----- DATA FOR THE TASK

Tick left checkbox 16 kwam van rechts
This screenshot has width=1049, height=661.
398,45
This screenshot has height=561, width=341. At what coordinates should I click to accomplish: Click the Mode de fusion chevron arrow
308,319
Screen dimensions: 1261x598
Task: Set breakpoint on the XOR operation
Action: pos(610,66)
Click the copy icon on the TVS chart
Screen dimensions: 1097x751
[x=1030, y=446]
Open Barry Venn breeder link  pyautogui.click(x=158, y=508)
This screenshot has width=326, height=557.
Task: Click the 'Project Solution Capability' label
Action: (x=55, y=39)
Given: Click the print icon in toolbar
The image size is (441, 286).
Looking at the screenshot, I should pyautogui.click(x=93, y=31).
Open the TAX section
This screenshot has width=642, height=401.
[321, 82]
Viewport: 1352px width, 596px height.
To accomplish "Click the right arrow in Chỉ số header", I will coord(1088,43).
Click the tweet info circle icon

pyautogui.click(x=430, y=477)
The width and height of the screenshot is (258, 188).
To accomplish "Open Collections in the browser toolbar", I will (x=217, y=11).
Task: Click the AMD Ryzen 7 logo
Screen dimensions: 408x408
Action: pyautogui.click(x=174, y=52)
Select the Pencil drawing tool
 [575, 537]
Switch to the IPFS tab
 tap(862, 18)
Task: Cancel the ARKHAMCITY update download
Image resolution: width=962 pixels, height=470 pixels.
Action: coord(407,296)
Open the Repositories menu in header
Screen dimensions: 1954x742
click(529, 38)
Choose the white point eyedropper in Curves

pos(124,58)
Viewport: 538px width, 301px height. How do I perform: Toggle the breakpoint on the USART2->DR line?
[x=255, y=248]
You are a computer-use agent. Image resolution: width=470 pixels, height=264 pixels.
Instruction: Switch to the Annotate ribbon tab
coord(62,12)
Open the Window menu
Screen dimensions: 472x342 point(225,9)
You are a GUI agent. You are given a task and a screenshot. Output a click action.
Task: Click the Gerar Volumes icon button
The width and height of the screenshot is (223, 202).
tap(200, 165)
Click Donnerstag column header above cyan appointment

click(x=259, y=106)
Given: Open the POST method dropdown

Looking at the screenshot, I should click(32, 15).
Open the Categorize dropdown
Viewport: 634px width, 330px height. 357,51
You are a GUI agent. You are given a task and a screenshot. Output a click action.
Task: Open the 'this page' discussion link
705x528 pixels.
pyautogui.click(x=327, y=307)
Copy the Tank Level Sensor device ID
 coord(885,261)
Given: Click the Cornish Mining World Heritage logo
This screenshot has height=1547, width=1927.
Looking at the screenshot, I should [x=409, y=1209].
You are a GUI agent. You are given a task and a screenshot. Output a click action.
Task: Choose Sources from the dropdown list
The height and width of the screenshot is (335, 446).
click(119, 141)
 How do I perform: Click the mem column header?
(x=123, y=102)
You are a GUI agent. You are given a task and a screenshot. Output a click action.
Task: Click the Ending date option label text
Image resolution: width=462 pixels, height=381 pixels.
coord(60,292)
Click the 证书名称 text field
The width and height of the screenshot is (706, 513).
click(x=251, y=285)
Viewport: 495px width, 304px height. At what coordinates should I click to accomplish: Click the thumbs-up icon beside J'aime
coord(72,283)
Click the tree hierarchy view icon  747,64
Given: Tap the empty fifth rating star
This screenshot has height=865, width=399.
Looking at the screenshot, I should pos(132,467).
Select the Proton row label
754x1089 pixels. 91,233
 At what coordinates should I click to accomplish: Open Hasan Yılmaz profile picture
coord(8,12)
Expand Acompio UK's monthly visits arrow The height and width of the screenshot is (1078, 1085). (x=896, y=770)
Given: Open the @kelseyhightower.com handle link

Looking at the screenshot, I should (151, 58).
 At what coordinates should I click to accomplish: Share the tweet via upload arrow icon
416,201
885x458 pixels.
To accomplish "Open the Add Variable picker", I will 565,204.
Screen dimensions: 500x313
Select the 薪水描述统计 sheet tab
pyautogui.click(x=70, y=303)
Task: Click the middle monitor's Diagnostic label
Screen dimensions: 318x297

----------

Rewrite every line of the data above as a numbered list, leaving out the blank lines.

1. Tick left checkbox 16 kwam van rechts
2. This screenshot has width=1049, height=661.
3. 398,45
4. This screenshot has height=561, width=341. At what coordinates should I click to accomplish: Click the Mode de fusion chevron arrow
5. 308,319
6. Screen dimensions: 1261x598
7. Task: Set breakpoint on the XOR operation
8. Action: pos(610,66)
9. Click the copy icon on the TVS chart
10. Screen dimensions: 1097x751
11. [x=1030, y=446]
12. Open Barry Venn breeder link  pyautogui.click(x=158, y=508)
13. This screenshot has width=326, height=557.
14. Task: Click the 'Project Solution Capability' label
15. Action: (x=55, y=39)
16. Given: Click the print icon in toolbar
17. The image size is (441, 286).
18. Looking at the screenshot, I should pyautogui.click(x=93, y=31).
19. Open the TAX section
20. This screenshot has width=642, height=401.
21. [321, 82]
22. Viewport: 1352px width, 596px height.
23. To accomplish "Click the right arrow in Chỉ số header", I will coord(1088,43).
24. Click the tweet info circle icon
25. pyautogui.click(x=430, y=477)
26. The width and height of the screenshot is (258, 188).
27. To accomplish "Open Collections in the browser toolbar", I will (x=217, y=11).
28. Task: Click the AMD Ryzen 7 logo
29. Screen dimensions: 408x408
30. Action: pyautogui.click(x=174, y=52)
31. Select the Pencil drawing tool
32.  [575, 537]
33. Switch to the IPFS tab
34.  tap(862, 18)
35. Task: Cancel the ARKHAMCITY update download
36. Image resolution: width=962 pixels, height=470 pixels.
37. Action: coord(407,296)
38. Open the Repositories menu in header
39. Screen dimensions: 1954x742
40. click(529, 38)
41. Choose the white point eyedropper in Curves
42. pos(124,58)
43. Viewport: 538px width, 301px height. How do I perform: Toggle the breakpoint on the USART2->DR line?
44. [x=255, y=248]
45. You are a computer-use agent. Image resolution: width=470 pixels, height=264 pixels.
46. Instruction: Switch to the Annotate ribbon tab
47. coord(62,12)
48. Open the Window menu
49. Screen dimensions: 472x342 point(225,9)
50. You are a GUI agent. You are given a task and a screenshot. Output a click action.
51. Task: Click the Gerar Volumes icon button
52. The width and height of the screenshot is (223, 202).
53. tap(200, 165)
54. Click Donnerstag column header above cyan appointment
55. click(x=259, y=106)
56. Given: Open the POST method dropdown
57. Looking at the screenshot, I should click(32, 15).
58. Open the Categorize dropdown
59. Viewport: 634px width, 330px height. 357,51
60. You are a GUI agent. You are given a task and a screenshot. Output a click action.
61. Task: Open the 'this page' discussion link
62. 705x528 pixels.
63. pyautogui.click(x=327, y=307)
64. Copy the Tank Level Sensor device ID
65.  coord(885,261)
66. Given: Click the Cornish Mining World Heritage logo
67. This screenshot has height=1547, width=1927.
68. Looking at the screenshot, I should [x=409, y=1209].
69. You are a GUI agent. You are given a task and a screenshot. Output a click action.
70. Task: Choose Sources from the dropdown list
71. The height and width of the screenshot is (335, 446).
72. click(119, 141)
73.  How do I perform: Click the mem column header?
74. (x=123, y=102)
75. You are a GUI agent. You are given a task and a screenshot. Output a click action.
76. Task: Click the Ending date option label text
77. Image resolution: width=462 pixels, height=381 pixels.
78. coord(60,292)
79. Click the 证书名称 text field
80. The width and height of the screenshot is (706, 513).
81. click(x=251, y=285)
82. Viewport: 495px width, 304px height. At what coordinates should I click to accomplish: Click the thumbs-up icon beside J'aime
83. coord(72,283)
84. Click the tree hierarchy view icon  747,64
85. Given: Tap the empty fifth rating star
86. This screenshot has height=865, width=399.
87. Looking at the screenshot, I should pos(132,467).
88. Select the Proton row label
89. 754x1089 pixels. 91,233
90.  At what coordinates should I click to accomplish: Open Hasan Yılmaz profile picture
91. coord(8,12)
92. Expand Acompio UK's monthly visits arrow The height and width of the screenshot is (1078, 1085). (x=896, y=770)
93. Given: Open the @kelseyhightower.com handle link
94. Looking at the screenshot, I should (151, 58).
95.  At what coordinates should I click to accomplish: Share the tweet via upload arrow icon
96. 416,201
97. 885x458 pixels.
98. To accomplish "Open the Add Variable picker", I will 565,204.
99. Screen dimensions: 500x313
100. Select the 薪水描述统计 sheet tab
101. pyautogui.click(x=70, y=303)
102. Task: Click the middle monitor's Diagnostic label
103. Screen dimensions: 318x297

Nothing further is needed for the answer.